C’est un héritage culturel incompréhensible, une tradition sans intérêt qu’on perçoit souvent d’ailleurs sur la propre pelouse privée de ton voisin : il dépense une énergie folle à faire pousser l’herbe avec des hectolitres d’eau, ressource devenant de plus en plus rare, pour la couper dès qu’elle pointe le bout de son nez, la tondre sans arrêt comme une récitation apprise par cœur ! L’été dernier, sur sol calcaire, j’ai eu la merveilleuse émotion de voir une “meute” de lotier corniculé grandir sur ma pelouse.J’ai alors déclaré cette zone en ZAD, matérialisée par des cailloux pour coupe par tondeuse interdite. Le tapis au sol, vert, était d’une douceur incroyable. Comme le humus d’une forêt, poser son pied dessus donne une sensation sublime. Alors oui, je crois à la préservation de zone, même partielle, pour les fleurs sauvages. Et inscrire un endroit en refuge LPO permet de changer de braquet et d’envie. J’ai d’ailleurs suggéré à la commune d’y voir une opportunité éducative pour les écoles primaires de la ville en participant par des ateliers à la construction des nichoirs, et à l’observation du cycle de la vie d’un oiseau.
Redonner de la place aux autres espèces
Ma famille a également hérité d’une parcelle agricole en fermage. Je suis également sensible au respect de la vie sauvage et des animaux. Le renard et le blaireau sont des animaux extraordinaires, doués d’une sensibilité hors du commun, et pourtant, ils sont tous les deux inscrits sur la liste des ESOD (Espèces Susceptibles d’Occasionner des Dégâts), le nouveau terme politiquement “correct” remplaçant celui “d’espèces nuisibles”. Ce statut les fiche malheureusement dans le droit à la chasse agressive à leur égard, y compris cette pratique cruelle de la vénerie sous terre. La preuve est que le Préfet de Loire-Atlantique a publié un arrêté début novembre, en phase de début de 2e confinement, pour autoriser la régulation du grand gibier (sangliers, cervidés) et offrir en dessert bûche-glacée le tir du renard possible !

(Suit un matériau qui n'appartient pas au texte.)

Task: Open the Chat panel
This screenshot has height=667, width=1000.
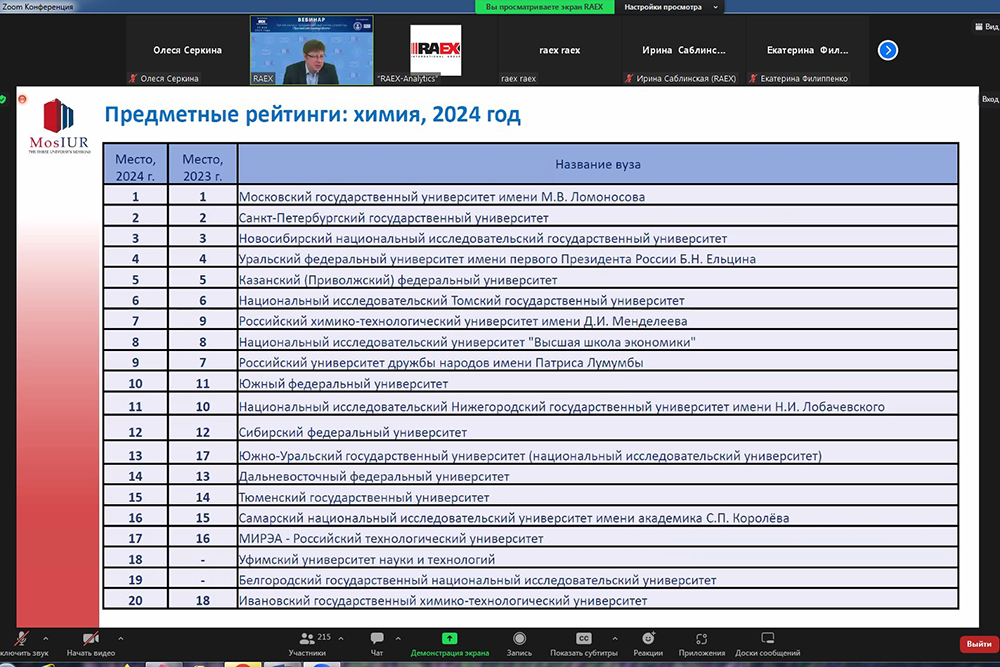Action: 377,640
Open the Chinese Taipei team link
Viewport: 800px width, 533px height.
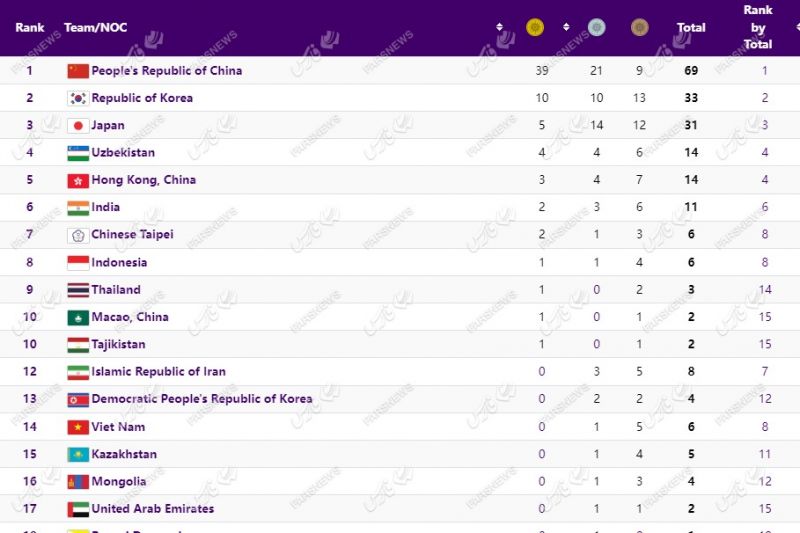132,235
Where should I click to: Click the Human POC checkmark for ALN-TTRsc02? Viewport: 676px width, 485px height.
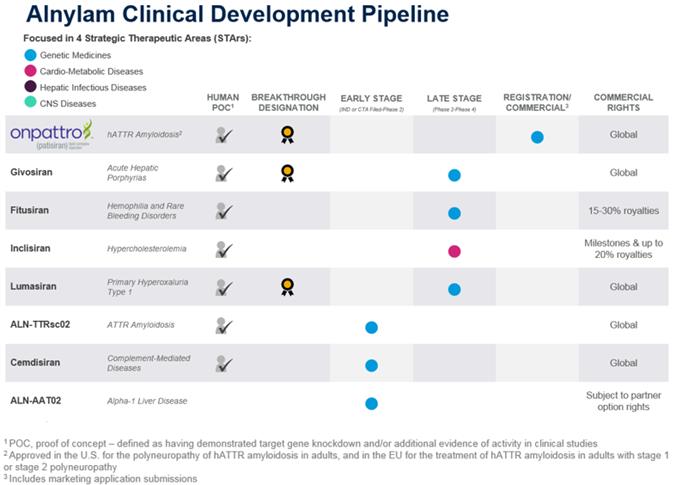(x=223, y=326)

A mon niveau, quelle action est possible ? Avec un dialogue avec le paysan exploitant de la parcelle, je peux inscrire ma parcelle comme refuge ASPAS et/ou la retirer de la zone chassable par l’ACCA (Association Communale de Chasse Agréée). Je n’ai jamais mis les pieds dans cette parcelle, mais je n’ai pas envie de savoir qu’elle puisse servir de zone de tuerie d’animaux qui méritent de notre part un autre regard. L’an dernier, j’ai également pu voir de mes yeux à deux reprises, un renard se baladant à l’aube, ce moment de rencontre en campagne a une valeur fondatrice de valeurs. Je peux également contractualiser un ORE (Obligation Réelle environnementale) (Code environnement, L132-3) : un propriétaire qui souhaite que son bien immobilier soit géré d’une manière qui préserve la nature peut contractualiser un ORE (même si la procédure est annoncée “complexe”), en définissant un cadre respectant nos valeurs, comme l’ajout et entretien de haies, interdiction usage pesticides, agroécologie…).